Além da rigorosa obediência ao ordenamento jurídico, a eficiência dos órgãos estatais no exercício da função jurisdicional exige atividade precisa e normal, no sentido de cumprimento dos prazos legais e do dever do impulso oficial. A eficiência da função jurisdicional afasta o descaso do Estado na estruturação técnica de seus órgãos jurisdicionais, a lentidão, a negligência e a omissão daqueles órgãos estatais nos processos instaurados, o que gera a inobservância pelo Estado dos prazos processuais estabelecidos em lei, disto resultando dilações indevidas do processo, frustrando o resultado eficaz e útil dessa atividade estatal à pessoa interessada do povo que a postulou.
108 SERRANO JÚNIOR, Odoné. Responsabilidade civil do estado por atos judiciais. Curitiba: Juruá, 1995, p. 130.
Desse modo, a demora na prestação jurisdicional pode causar prejuízos patrimoniais ou morais para o jurisdicionado, todavia, entendemos que a responsabilidade do Estado é objetiva, nos termos do art. 37, § 6°, da CF. Por conseqüência, mesmo sendo a falta imputada ao juiz, não será este acionado diretamente, pois o dever de reparar o dano é do Estado, titular da jurisdição, podendo, no entanto, configurar-se a responsabilidade pessoal do magistrado em ação regressiva.

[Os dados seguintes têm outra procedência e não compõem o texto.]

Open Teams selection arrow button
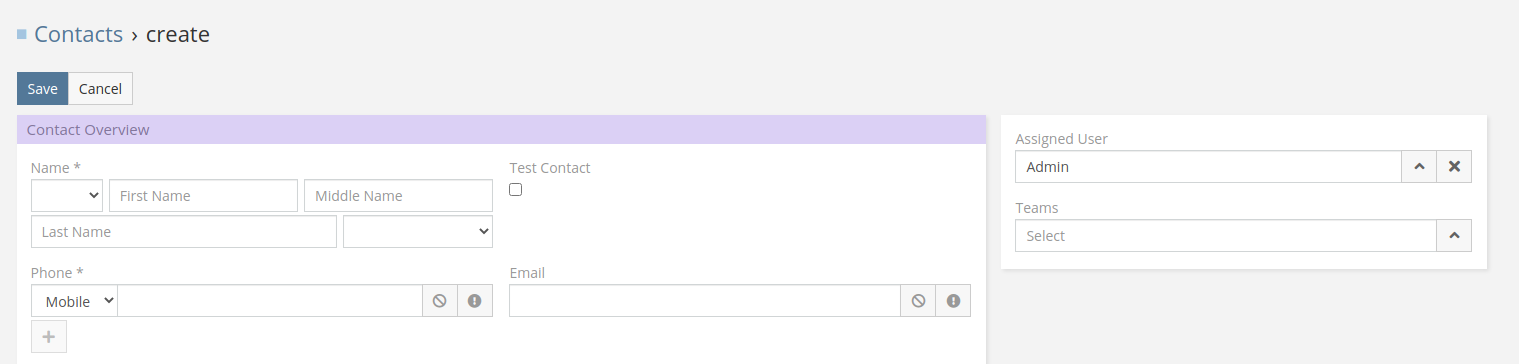The width and height of the screenshot is (1519, 364). coord(1454,236)
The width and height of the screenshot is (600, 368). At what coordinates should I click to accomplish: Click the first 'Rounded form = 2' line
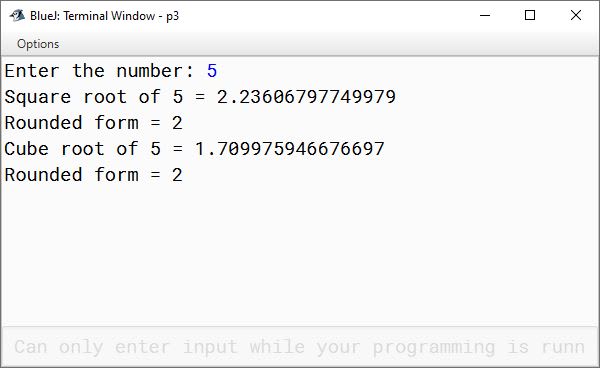point(93,123)
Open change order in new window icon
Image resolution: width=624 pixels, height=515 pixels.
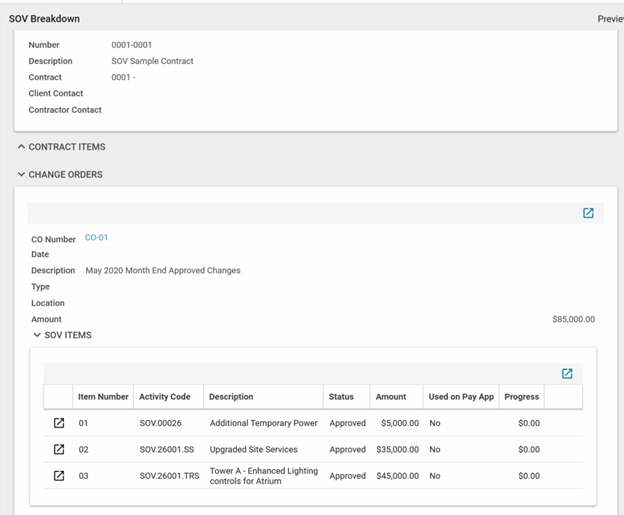(588, 213)
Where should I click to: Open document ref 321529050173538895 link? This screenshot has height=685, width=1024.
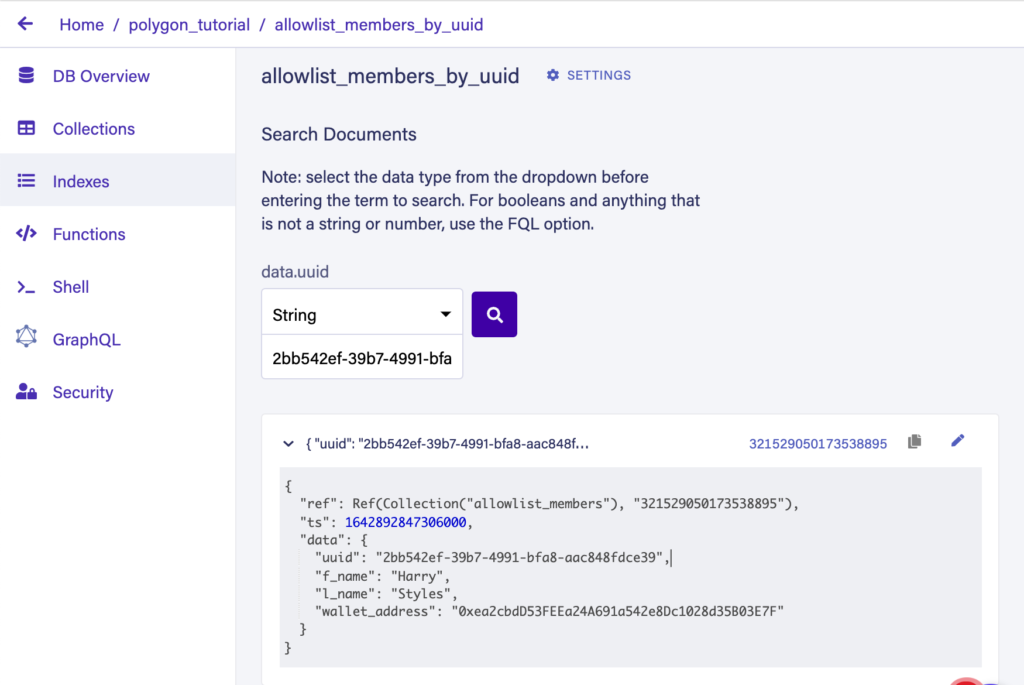[817, 444]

Por outro lado, para se configurar a demora passível de responsabilizar o Estado, naturalmente, há de ser considerada a complexidade do processo, bem como outros fatores que criem obstáculos à prestação jurisdicional dentro dos prazos legais, justificando, assim, a demora. Necessário, ainda, admitir-se a possibilidade de causas excludentes, como, a título de exemplo, a demora excessiva na solução do processo por fatos atribuíveis às próprias partes. O importante, portanto, é que se caracterize o descumprimento do dever por parte do Estado, e que se revela através da demora injustificada e excessiva; a existência de um dano e o nexo de causalidade, de modo a sustentar um pleito indenizatório.